** Data under study follows **

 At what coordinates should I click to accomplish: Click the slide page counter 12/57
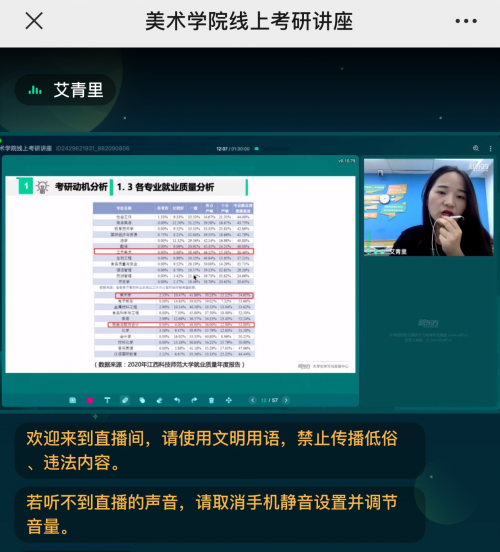(269, 400)
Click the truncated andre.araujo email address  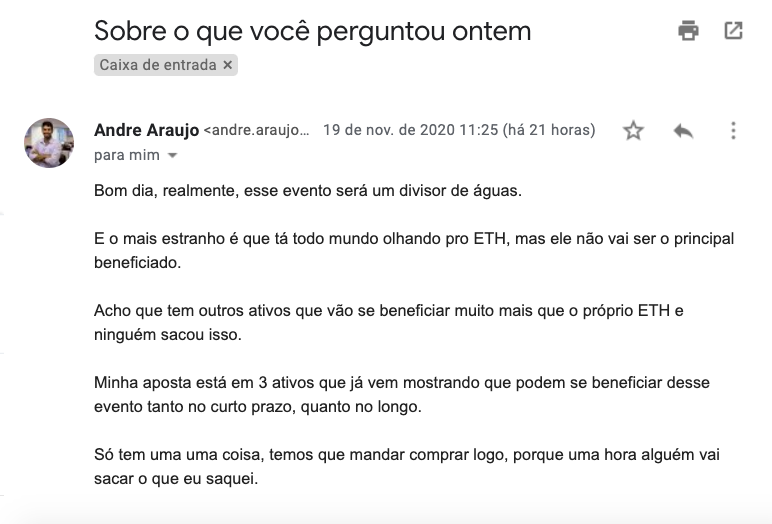tap(257, 130)
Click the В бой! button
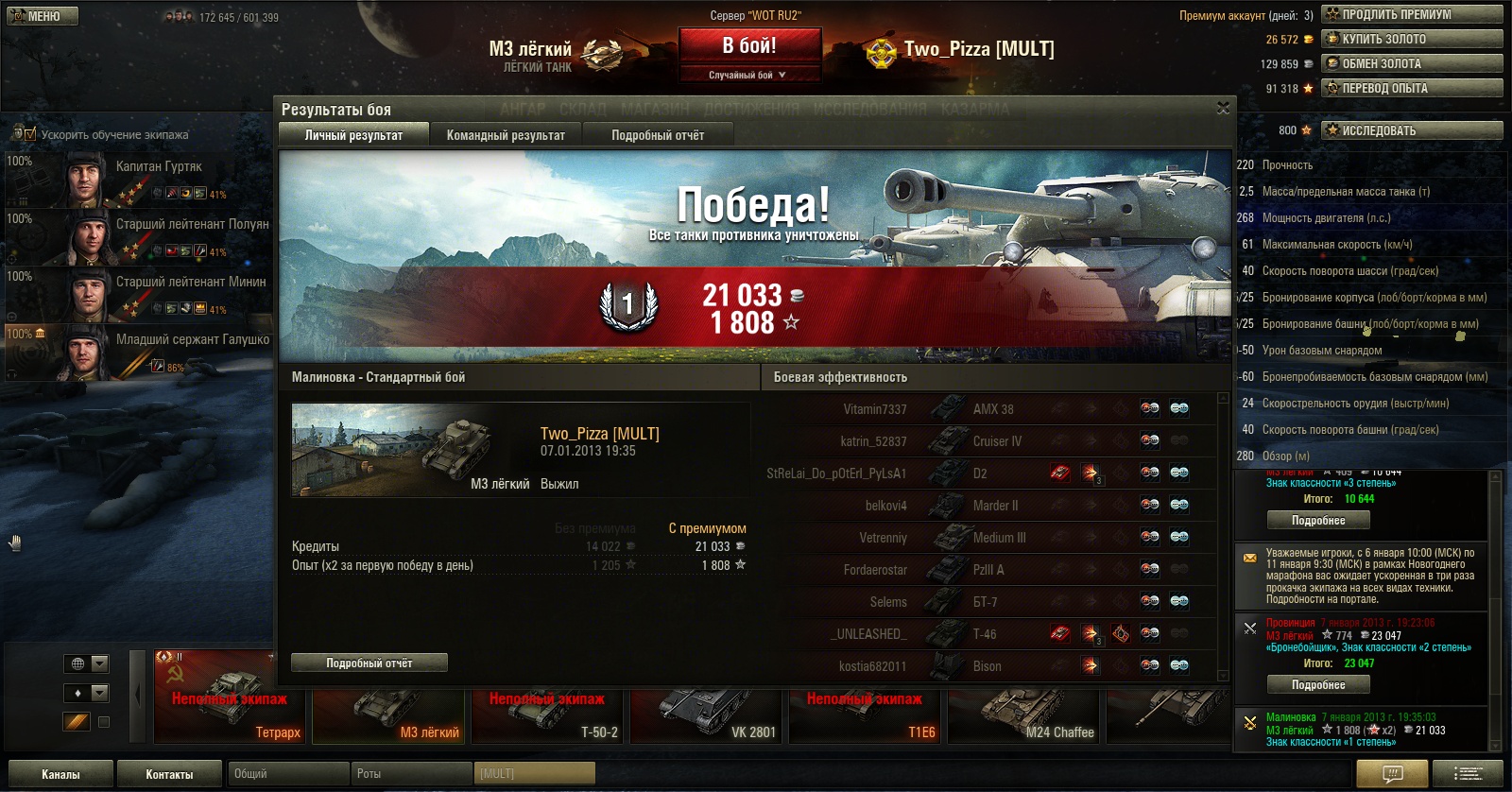This screenshot has height=792, width=1512. 749,45
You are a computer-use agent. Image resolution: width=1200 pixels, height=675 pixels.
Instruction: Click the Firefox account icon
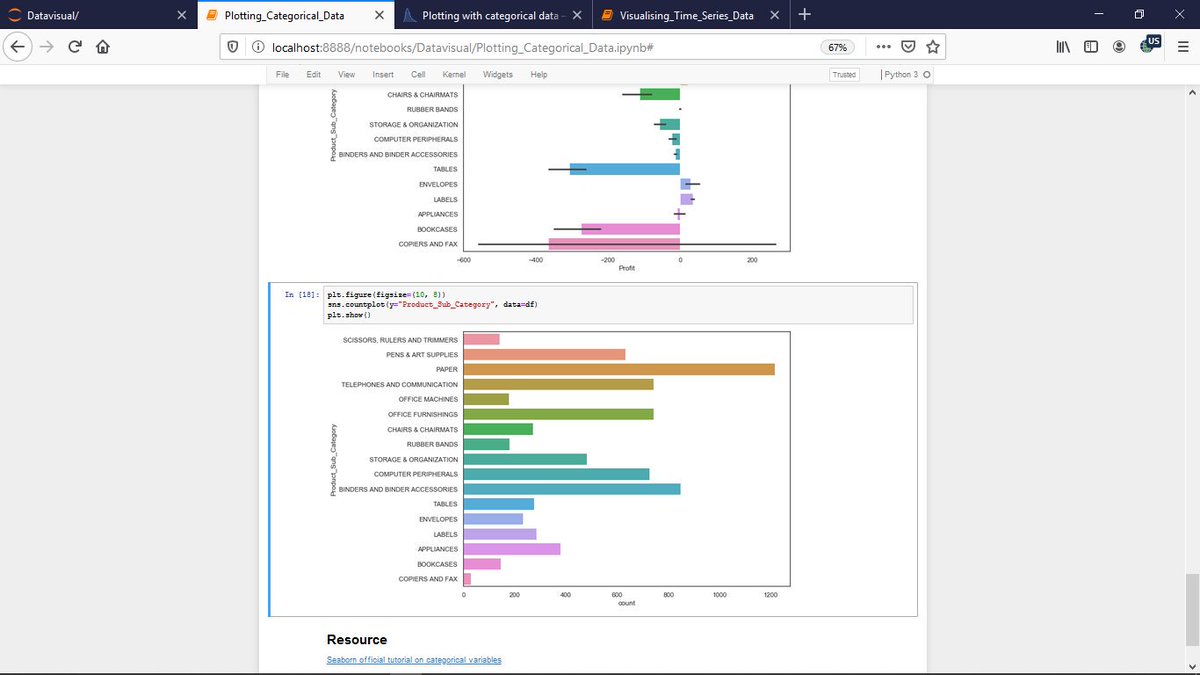[x=1119, y=46]
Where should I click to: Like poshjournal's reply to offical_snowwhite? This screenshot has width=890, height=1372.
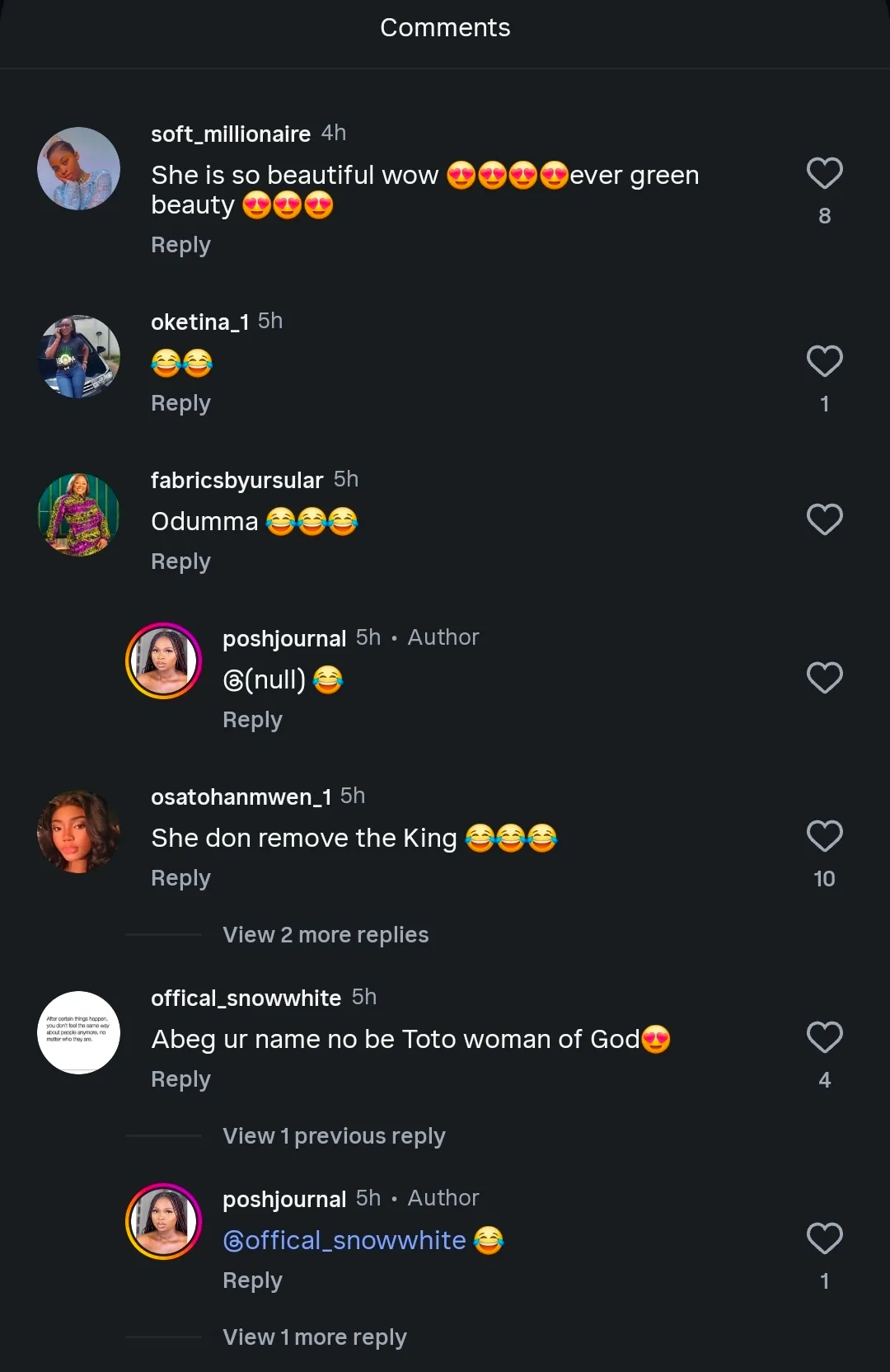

** End of Data under study **

**What is needed**
Exclude all pictures and reproduce exactly the lines from the one containing "Click the В бой! button" through the final line of the entries above.

**Solution to this problem**
Click the В бой! button
This screenshot has height=792, width=1512. 749,45
You are a computer-use agent. Image resolution: width=1200 pixels, height=675 pixels.
Instruction: Click the Firefox account icon
[x=1119, y=46]
Where should I click to: Like poshjournal's reply to offical_snowwhite? This screenshot has width=890, height=1372.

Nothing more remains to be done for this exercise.